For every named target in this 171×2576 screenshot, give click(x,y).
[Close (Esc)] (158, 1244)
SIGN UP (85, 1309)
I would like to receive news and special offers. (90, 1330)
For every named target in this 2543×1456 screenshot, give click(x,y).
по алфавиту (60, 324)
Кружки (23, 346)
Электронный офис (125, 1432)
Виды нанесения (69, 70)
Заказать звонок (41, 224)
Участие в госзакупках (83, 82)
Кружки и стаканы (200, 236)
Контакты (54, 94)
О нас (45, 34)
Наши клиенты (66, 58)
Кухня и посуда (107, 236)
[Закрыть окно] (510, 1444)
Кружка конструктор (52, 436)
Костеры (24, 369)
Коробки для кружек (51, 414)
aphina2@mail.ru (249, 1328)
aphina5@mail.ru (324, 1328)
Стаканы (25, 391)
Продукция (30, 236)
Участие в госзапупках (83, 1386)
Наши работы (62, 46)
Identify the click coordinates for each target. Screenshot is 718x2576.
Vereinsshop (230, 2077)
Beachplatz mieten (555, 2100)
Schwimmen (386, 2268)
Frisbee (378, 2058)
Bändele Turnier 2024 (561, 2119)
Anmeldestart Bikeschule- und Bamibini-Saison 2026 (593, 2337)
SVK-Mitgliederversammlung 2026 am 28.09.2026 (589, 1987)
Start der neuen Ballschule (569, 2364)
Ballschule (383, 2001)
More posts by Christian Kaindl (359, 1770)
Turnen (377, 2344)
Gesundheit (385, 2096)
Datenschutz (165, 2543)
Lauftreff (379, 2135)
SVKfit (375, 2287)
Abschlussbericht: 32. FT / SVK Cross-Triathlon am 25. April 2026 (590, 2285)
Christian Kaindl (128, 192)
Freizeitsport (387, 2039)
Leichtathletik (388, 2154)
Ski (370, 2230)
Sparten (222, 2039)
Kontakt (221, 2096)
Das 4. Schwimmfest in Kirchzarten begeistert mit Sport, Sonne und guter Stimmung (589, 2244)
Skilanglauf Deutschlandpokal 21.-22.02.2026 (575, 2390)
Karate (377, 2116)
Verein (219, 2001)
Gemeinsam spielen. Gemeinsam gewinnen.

● Requirement: Check each line of the material for the word "Christian". Copy the ones that have it.

● Answer box:
More posts by Christian Kaindl (359, 1770)
Christian Kaindl (128, 192)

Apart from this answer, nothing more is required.